WHAT NEEDS TO BE DONE =>
Please copy out the entries below exactly, beginning with the line that contains "This screenshot has width=362, height=203." and ending with the line that contains "416x298 pixels. At", and include nothing outside that span.

DATASET RECORDS =>

━━━━

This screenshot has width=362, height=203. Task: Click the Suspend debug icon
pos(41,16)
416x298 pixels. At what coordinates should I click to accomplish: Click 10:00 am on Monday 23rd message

━━━━

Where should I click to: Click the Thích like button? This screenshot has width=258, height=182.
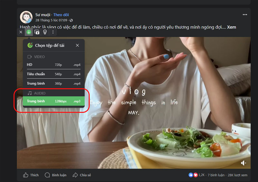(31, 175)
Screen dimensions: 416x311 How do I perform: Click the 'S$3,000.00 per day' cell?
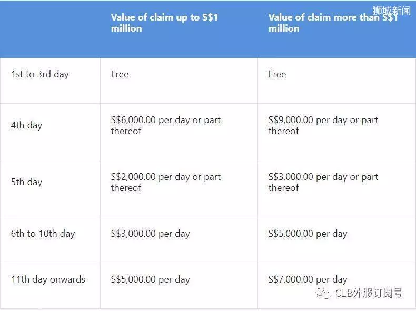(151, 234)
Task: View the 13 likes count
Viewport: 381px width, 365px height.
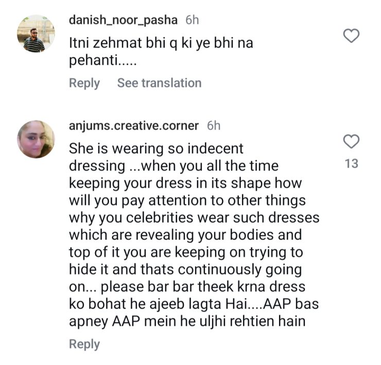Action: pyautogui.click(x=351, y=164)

━━━━

ANSWER SECTION =>
This screenshot has width=362, height=203. Task: Click the Suspend debug icon
pos(41,16)
416x298 pixels. At what coordinates should I click to accomplish: Click 10:00 am on Monday 23rd message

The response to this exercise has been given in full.